Validate user inputted PHP code before passing it to eval() - php

Before passing a string to eval() I would like to make sure the syntax is correct and allow:
Two functions: a() and b()
Four operators: /*-+
Brackets: ()
Numbers: 1.2, -1, 1
How can I do this, maybe it has something to do with PHP Tokenizer?
I'm actually trying to make a simple formula interpreter so a() and b() will be replaced by ln() and exp(). I don't want to write a tokenizer and parser from scratch.

As far as validation is concerned, the following character tokens are valid:
operator: [/*+-]
funcs: (a\(|b\()
brackets: [()]
numbers: \d+(\.\d+)?
space: [ ]
A simple validation could then check if the input string matches any combination of these patterns. Because the funcs token is pretty precise and it does not clash much with other tokens, this validation should be quite stable w/o the need implementing any syntax/grammar already:
$tokens = array(
'operator' => '[/*+-]',
'funcs' => '(a\(|b\()',
'brackets' => '[()]',
'numbers' => '\d+(\.\d+)?',
'space' => '[ ]',
);
$pattern = '';
foreach($tokens as $token)
{
$pattern .= sprintf('|(?:%s)', $token);
}
$pattern = sprintf('~^(%s)*$~', ltrim($pattern, '|'));
echo $pattern;
Only if the whole input string matches against the token based pattern, it validates. It still might be syntactically wrong PHP, put you can ensure it only is build upon the specified tokens:
~^((?:[/*+-])|(?:(a\(|b\())|(?:[()])|(?:\d+(\.\d+)?)|(?:[ ]))*$~
If you build the pattern dynamically - as in the example - you're able to modify your language tokens later on more easily.
Additionally this can be the first step to your own tokenizer / lexer. The token stream can then passed on to a parser which can syntactically validate and interpret it. That's the part user187291 wrote about.
Alternatively to writing a full lexer+parser, and you need to validate the syntax, you can formulate your grammar based on tokens as well and then do a regex based token grammar on the token representation of the input.
The tokens are the words you use in your grammar. You will need to describe parenthesis and function definition more precisely then in tokens, and the tokenizer should follow more clear rules which token supersedes another token. The concept is outlined in another question of mine. It uses regex as well for grammar formulation and syntax validation, but it still does not parse. In your case eval would be the parser you're making use of.

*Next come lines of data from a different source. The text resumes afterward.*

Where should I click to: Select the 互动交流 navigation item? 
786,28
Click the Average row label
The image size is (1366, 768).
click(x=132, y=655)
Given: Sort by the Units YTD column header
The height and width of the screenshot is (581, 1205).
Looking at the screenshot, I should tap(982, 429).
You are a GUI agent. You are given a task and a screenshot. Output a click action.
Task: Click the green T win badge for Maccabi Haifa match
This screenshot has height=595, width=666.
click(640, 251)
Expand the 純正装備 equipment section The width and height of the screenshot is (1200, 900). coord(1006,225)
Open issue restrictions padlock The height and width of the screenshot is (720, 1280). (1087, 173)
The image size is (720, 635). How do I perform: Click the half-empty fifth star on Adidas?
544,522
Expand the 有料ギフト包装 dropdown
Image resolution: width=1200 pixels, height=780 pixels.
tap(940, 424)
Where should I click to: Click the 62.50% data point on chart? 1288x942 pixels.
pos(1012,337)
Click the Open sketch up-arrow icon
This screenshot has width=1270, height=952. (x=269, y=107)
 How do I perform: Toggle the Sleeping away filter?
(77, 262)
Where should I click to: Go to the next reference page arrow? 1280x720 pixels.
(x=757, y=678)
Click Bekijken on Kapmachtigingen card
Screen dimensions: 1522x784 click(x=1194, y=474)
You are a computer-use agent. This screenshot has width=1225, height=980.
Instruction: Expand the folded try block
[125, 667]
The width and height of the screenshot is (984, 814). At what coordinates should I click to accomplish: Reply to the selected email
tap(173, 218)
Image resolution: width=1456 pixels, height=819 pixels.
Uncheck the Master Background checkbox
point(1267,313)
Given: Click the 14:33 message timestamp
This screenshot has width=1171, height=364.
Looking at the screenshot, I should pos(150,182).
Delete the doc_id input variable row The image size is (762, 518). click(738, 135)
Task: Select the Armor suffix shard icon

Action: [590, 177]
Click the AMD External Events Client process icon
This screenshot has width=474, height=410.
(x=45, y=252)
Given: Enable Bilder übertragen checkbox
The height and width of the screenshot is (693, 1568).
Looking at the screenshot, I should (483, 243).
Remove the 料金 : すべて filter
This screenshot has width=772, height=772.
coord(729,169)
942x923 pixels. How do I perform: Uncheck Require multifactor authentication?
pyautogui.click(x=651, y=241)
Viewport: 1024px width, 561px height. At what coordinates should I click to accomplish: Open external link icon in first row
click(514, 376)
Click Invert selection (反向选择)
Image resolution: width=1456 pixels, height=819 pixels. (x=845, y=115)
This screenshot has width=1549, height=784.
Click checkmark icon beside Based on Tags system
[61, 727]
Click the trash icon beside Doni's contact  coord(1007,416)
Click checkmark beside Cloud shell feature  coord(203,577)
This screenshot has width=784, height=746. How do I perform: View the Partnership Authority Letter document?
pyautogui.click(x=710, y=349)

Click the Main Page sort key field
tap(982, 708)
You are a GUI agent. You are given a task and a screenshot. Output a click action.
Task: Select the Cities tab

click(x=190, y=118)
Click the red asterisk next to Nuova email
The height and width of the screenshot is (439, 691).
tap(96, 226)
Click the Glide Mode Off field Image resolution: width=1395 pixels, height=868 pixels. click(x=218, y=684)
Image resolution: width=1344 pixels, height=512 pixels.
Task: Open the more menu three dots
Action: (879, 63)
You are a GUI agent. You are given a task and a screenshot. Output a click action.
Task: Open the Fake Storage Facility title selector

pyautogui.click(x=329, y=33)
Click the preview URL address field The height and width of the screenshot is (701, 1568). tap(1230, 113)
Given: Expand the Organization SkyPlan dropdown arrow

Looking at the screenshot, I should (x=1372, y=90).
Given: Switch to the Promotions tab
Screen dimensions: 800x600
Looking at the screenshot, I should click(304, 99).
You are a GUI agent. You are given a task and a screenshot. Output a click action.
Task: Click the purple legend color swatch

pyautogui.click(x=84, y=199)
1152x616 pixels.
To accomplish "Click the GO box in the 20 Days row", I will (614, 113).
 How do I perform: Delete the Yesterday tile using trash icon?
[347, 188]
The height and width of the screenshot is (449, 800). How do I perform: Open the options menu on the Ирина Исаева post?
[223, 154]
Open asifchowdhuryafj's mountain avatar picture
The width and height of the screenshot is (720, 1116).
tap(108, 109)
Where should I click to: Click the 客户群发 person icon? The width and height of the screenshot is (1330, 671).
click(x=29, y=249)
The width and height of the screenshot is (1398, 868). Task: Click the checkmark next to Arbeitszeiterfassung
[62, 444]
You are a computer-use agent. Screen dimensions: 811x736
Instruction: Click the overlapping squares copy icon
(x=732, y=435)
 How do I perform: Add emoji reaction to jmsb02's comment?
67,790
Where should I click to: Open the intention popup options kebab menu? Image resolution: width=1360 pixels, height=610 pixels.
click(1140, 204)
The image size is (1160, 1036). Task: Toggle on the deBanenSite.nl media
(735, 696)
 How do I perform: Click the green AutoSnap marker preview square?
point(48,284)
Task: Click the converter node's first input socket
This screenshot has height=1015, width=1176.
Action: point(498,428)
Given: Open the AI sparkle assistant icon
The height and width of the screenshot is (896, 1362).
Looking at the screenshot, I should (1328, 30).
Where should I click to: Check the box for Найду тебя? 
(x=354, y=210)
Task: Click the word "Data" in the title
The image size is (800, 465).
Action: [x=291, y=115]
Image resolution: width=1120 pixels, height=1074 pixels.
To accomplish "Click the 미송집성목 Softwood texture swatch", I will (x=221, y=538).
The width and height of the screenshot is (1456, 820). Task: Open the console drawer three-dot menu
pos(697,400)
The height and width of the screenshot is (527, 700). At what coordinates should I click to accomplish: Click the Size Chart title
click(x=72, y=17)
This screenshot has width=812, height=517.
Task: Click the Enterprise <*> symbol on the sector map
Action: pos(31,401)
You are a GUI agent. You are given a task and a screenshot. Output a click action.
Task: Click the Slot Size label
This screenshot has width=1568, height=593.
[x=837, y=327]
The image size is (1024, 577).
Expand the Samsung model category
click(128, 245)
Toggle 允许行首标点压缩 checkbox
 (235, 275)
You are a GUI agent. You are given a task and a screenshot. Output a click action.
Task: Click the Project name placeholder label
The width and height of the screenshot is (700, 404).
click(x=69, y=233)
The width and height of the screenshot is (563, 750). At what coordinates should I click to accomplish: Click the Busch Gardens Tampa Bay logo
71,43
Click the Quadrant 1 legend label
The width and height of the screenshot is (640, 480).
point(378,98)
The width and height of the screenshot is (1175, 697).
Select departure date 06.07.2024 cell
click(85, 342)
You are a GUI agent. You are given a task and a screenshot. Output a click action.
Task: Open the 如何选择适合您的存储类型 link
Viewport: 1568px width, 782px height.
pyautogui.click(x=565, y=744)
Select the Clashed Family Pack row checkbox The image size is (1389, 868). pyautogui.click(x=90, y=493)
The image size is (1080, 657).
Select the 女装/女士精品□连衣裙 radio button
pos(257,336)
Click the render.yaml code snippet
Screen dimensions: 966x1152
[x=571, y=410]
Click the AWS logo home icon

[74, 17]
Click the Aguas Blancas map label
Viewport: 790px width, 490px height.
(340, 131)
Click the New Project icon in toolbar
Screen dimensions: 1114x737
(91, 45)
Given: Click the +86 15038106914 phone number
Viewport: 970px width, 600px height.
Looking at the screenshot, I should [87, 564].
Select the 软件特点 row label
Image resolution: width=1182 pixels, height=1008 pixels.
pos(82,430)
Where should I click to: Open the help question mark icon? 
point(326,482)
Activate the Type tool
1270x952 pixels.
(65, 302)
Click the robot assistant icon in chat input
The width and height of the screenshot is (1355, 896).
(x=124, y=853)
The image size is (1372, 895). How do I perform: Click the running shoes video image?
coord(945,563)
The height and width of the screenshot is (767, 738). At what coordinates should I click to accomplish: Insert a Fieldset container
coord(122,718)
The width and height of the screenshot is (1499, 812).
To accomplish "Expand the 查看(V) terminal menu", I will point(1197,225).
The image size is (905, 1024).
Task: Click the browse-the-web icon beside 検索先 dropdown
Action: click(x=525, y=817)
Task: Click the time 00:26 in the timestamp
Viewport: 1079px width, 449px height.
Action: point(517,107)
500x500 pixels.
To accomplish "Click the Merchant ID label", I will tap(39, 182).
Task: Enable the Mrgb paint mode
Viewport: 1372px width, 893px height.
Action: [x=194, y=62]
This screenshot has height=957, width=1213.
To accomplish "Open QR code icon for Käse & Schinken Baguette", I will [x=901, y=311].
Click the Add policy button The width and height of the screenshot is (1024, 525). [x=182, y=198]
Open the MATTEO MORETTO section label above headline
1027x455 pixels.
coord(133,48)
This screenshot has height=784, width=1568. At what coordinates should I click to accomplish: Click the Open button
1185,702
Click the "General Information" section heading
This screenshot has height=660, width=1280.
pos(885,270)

Parser generators have indeed already been written for PHP, and "LIME" in particular comes with the typical "calculator" example, which would be an obvious starting point for your "mini language": http://sourceforge.net/projects/lime-php/
It's been years since I last played with LIME, but it was already mature & stable then.
Notes:
1) Using a full-on parser generator gives you the advantage of avoiding PHP eval() entirely if you wish - you can make LIME emit a parser which effectively provides an "eval" function for expressions written in your mini language (with validation baked in). This gives you the additional advantage of allowing you to add support for new functions, as needed.
2) It may seem like overkill at first to use a parser generator for such an apparently small task, but once you get the examples working you'll be impressed by how easy it is to modify and extend them. And it's very easy to underestimate the difficulty of writing a bug-free parser (even a "trivial" one) from scratch.

yes, you need the Tokenizer, or something similar, but it's only part of the story. A tokenizer (more commonly called "lexer") can only read and parse elements of an expression, but has no means to detect that something like "foo()+*bar)" is invalid. You need the second part, called parser which would be able to arrange tokens in a kind of a tree (called "AST") or provide an error message when failing to do so. Ironically, once you've got a tree, "eval" is not needed anymore, you can evaluate your expression directly from the tree.
I would recommend you to write a parser by hand because it's a very useful exercise and a lot of fun. Recursive descent parsers are quite easy to program.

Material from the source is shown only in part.